→ Given passage

★ ★ ★

According to polling by the Institute for Jewish Policy Research 82% of Jews feel Israel plays either an important part in their Judaism or a central and important part in it. Corbyn has chosen to ignore this fact.
The “Racist Circumstances” Surrounding Israel’s Creation
The Times reported that Corbyn wrote a statement to Labour’s National Executive Committee for their debate over whether to accept the International Holocaust Remembrance Alliance (IHRA) definition into their code of conduct. Skwawkbox reproduced the text in full, note this sentence:
“We are determined to take whatever action necessary to confront antisemitism in our party and movement and to ensure that the Labour Party is a warm and welcoming home for all Jewish people”
Compare it to this sentence at the end of the 500 word statement:
But it cannot be considered racist to treat Israel like any other state or assess its conduct against the standards of international law. Nor should it be regarded as antisemitic to describe Israel, its policies or the circumstances surrounding its foundation as racist because of their discriminatory impact or to support another settlement of the Israel Palestine conflict.”
So the first sentence stands except for when it is contradicted by the second. Perhaps it’s worth looking at some of the “discriminatory impact” he mentions regarding Israel’s foundation. For example Hebron in 1929. During an orgy of bloodletting the Jewish community of Hebron was ethnically cleansed. Martin Gilbert writes in Israel: a History:
On August 25 a large Arab crowd made what the official British report described as ‘a most ferocious attack’ on the Jewish Quarter. ‘This savage attack,’ the report continued, ‘of which no condemnation can be too severe, was accompanied by wanton destruction and looting.’ Within five hours, more than sixty Jews had been killed, including many women and children.”
The ethnic cleansing of the Jews of the Hebron area wasn’t completed until Israel’s War of Independence, Gilbert writes (ibid):
besieged in the first and second week of January 1948 were the four isolated Jewish settlements in the Hebron Hills: Kfar Etzion, Massuot Yitzhak, Ein Zurim and Revadim (known as the Etzion bloc). A thousand Arabs, drawn from the villages in the area, had surrounded the bloc, under personal command of Abdel-Kader al-Husseini, the Mufti’s cousin. There were fewer than thirty armed defenders. On the eve of the attack, hundreds of Arab men, women and even children arrived from their villages carrying empty bags in which to put the loot they anticipated would be theirs within a few hours. But the attack was driven off, and 150 Arabs killed.”

★ ★ ★

→ Data listing

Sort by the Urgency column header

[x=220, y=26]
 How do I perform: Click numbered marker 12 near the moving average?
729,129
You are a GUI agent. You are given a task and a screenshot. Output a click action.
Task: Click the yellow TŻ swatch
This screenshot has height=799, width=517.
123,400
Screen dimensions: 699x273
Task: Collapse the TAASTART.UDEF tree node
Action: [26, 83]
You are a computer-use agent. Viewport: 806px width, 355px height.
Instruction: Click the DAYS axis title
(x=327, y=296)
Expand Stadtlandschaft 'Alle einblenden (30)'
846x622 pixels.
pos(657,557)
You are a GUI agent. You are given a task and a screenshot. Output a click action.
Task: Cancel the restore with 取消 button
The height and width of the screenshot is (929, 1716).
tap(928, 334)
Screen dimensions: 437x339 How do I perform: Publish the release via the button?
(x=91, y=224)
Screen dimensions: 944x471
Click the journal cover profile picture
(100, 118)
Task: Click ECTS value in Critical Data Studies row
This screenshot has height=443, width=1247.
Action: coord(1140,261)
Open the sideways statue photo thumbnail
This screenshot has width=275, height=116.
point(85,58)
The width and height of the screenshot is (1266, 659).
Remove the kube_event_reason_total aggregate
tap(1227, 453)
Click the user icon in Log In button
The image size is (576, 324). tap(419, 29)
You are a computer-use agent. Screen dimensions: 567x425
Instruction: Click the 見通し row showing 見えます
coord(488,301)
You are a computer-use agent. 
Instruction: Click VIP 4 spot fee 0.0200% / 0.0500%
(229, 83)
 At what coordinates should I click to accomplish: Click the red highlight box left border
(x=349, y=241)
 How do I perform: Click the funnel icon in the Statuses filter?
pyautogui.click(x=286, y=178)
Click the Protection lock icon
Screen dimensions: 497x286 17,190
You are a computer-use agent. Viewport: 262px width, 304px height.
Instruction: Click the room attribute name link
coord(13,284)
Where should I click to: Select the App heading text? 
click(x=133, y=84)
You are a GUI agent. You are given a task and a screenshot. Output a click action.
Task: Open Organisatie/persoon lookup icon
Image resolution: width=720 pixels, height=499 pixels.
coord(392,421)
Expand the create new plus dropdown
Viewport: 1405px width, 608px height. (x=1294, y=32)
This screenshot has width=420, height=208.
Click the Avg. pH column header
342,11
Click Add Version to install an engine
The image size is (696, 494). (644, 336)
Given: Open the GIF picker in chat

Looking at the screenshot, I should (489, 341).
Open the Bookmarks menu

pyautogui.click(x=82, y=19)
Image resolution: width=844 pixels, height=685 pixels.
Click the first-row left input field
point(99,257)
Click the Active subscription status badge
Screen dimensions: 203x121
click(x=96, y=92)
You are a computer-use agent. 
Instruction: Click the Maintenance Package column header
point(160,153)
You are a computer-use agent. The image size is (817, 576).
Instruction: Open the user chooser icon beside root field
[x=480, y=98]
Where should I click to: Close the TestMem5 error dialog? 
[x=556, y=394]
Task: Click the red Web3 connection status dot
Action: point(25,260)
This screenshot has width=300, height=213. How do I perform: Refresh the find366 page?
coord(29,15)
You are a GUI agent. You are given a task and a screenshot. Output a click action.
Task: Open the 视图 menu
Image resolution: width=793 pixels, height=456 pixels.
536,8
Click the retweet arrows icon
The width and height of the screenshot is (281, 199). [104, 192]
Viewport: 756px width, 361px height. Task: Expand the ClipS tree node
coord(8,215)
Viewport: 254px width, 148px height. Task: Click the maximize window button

★ ★ ★

→ Work instructions
1. In the passage on Corbyn's statement about Israel, reproduce the text from "According to polling" up to and including "ignore this fact.", switching "polling" to "a survey".
2. According to the passage on Corbyn's statement about Israel, how many armed defenders did the Etzion bloc have when it was besieged in January 1948?

→ Answers provided
1.
According to a survey by the Institute for Jewish Policy Research 82% of Jews feel Israel plays either an important part in their Judaism or a central and important part in it. Corbyn has chosen to ignore this fact.

2. There were fewer than thirty armed defenders.